### Problem statement
Transcribe the stretch of entries below from the line with "Task: Open three-dot" through the line with "600x1299 pixels.", exactly and with both ends included; leave out all other lines.

### Task inputs
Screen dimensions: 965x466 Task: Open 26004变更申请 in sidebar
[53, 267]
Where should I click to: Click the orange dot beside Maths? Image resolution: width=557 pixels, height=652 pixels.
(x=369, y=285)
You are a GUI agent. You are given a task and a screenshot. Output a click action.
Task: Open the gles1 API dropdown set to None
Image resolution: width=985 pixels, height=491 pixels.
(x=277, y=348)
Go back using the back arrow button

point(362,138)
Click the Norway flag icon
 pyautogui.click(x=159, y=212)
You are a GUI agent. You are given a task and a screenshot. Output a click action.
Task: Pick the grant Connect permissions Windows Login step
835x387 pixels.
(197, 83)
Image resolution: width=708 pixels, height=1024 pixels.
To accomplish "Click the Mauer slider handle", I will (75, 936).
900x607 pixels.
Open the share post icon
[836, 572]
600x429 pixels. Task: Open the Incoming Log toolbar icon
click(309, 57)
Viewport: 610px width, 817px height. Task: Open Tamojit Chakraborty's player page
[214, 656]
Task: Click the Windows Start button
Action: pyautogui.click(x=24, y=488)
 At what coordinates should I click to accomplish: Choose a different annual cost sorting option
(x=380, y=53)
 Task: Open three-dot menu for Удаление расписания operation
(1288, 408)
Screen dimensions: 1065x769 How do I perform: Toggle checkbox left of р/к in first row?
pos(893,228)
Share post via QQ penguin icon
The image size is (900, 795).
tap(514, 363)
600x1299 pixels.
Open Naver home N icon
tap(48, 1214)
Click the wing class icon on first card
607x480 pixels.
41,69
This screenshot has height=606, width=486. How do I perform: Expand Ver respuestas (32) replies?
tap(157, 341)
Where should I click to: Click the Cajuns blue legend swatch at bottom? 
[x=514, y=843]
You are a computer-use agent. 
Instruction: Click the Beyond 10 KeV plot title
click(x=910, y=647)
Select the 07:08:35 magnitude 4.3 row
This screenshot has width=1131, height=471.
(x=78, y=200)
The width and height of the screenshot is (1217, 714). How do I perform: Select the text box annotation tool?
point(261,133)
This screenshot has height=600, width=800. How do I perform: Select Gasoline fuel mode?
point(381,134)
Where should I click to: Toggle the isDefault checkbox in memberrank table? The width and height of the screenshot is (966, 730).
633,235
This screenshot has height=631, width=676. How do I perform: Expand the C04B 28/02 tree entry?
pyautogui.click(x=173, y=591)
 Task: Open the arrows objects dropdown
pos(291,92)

### Your solution
 Task: Open three-dot menu for Удаление расписания operation
(1288, 408)
Screen dimensions: 1065x769 How do I perform: Toggle checkbox left of р/к in first row?
pos(893,228)
Share post via QQ penguin icon
The image size is (900, 795).
tap(514, 363)
600x1299 pixels.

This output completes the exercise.